Это написал самый '‘лучезарный” и самый “языческий” из русских! Хороши, значит, остальные! Лев Толстой считал это стихотворение лучшим, кажется, во всей мировой литературе, плакал над ним старческими слезами и от своей жизни перед смертью сбежал в Астапово. Достоевский, Некрасов… но это общеизвестно. Один француз говорил, что вся русская “большая” литература это площадь, толпа, выходит герой, кланяется, бьёт себя в грудь, вопит и кается.
Трудно выносимое для латинца зрелище! И вообще русские крайне неприятны. “И с отвращением читая жизнь мою…”, а потом разные Ставрогины, Свидригайловы… Власы… Нет, уж тут начинается просто скандал. Так называемый Порок с большой буквы, преступление, покаяние, самоубийства, истеризм… Это вовсе ни к чему! Париж опускает занавес, и зрители отделены от актёров. Пьеса провалилась» (7,263).
Горькая ирония.
Зайцеву ведь и в себе пришлось одолевать то, что было воспитано в нём с молодых лет и что отталкивало от России, от русской культуры.
«Нам всегда ставили в пример Запад. Мы читали и знали о Западе больше, чем о России, и относились к нему почтительнее. К России же так себе, запанибрата. Мы Россию даже мало знали» (7,323).

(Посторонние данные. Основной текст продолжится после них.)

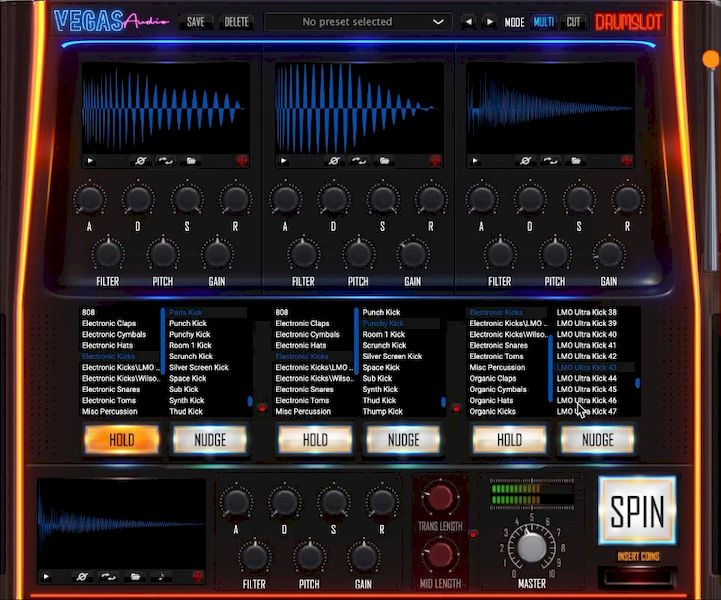Click NUDGE under the second slot
The width and height of the screenshot is (721, 600).
click(x=403, y=439)
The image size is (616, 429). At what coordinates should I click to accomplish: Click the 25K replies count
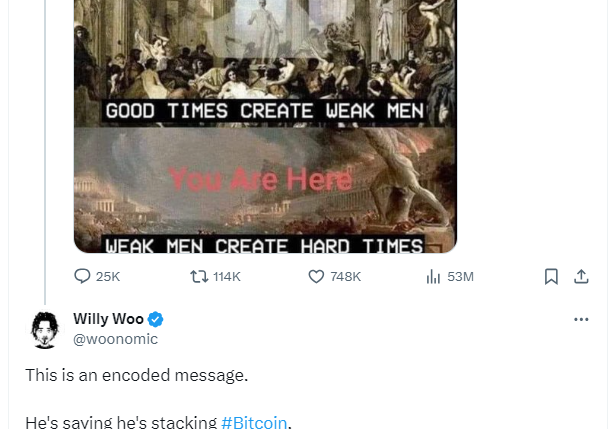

Суть даже не в малой мере знания: это преодолимо. И не в любви или нелюбви к той или иной земле: любящий Россию не обязан нелюбить другие страны, ту же Европу. (Зайцев, например, с особою теплотою относился к Италии — и что же из того?) Суть в различии основополагающих ценностей, что Зайцев сознал особенно остро тогда, когда прикоснулся к глубинам духовности православной. Так, на Афоне, умиляясь смиренной простоте православного схимника, с горькой же иронией восклицал:
«Улыбнись, европеец, И с высоты кинематографа снисходительно потрепли по плечу русского юрода. Вот тебе ещё образец для глумления» (7,139).

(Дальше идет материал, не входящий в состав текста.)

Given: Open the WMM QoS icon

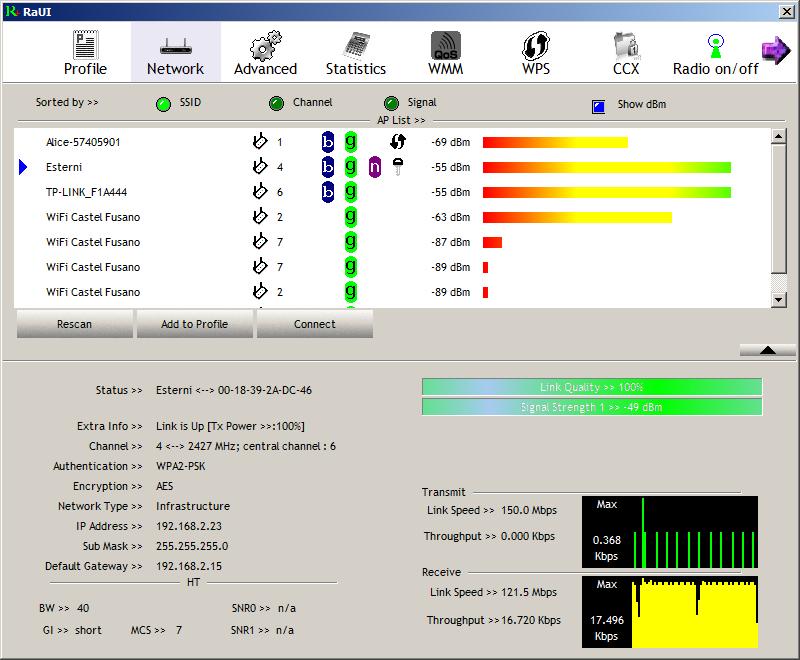Looking at the screenshot, I should [x=445, y=47].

С высот цивилизации трудно разглядеть неприметное смирение. Хуже: сама духовность, святость — подвергаются кощунственному глумлению, ставшему уже обыденным и забавным для всех. Страшную, если вникнуть, зарисовку даёт Зайцев, наблюдая Париж 1920-х годов:
«Кабачок на Монмартре. Дверь прямо с улицы, небольшая комната, скамейка, пианино, по стене безделушки, в углу статуэтка монаха, резные украшения, над дверью небольшое распятие. <…>
Линялый мизерабль с фабреными усами, в линялом сюртучке, затренькал на пианино. Хозяин спел похабное, потом певичка, в том же роде. Напротив, на скамейке, скромно одетая женщина с двумя дочерьми лет шестнадцати, восемнадцати. Искренно, простодушно смеются. Молодые люди, влюблённые парочки. Ещё мизерабль, тоже немолодой и бесстыдный, с зачёсанными височками и вставными зубами, начал шутовскую обедню. Вот для чего и монах, и распятие. Хозяин с розовыми глазами ему вторит, они издеваются довольно долго, гнусавят, крестят публику, кадят, вплетают мерзости в напевы мессы.
Молодые девушки весело смеются» (7,264).
Чёрная месса. Пусть даже и не сознают того участвующие в ней.
Вот — Запад. «С высоты кинематографа» им только и остаётся поглумиться над смиренным схимником.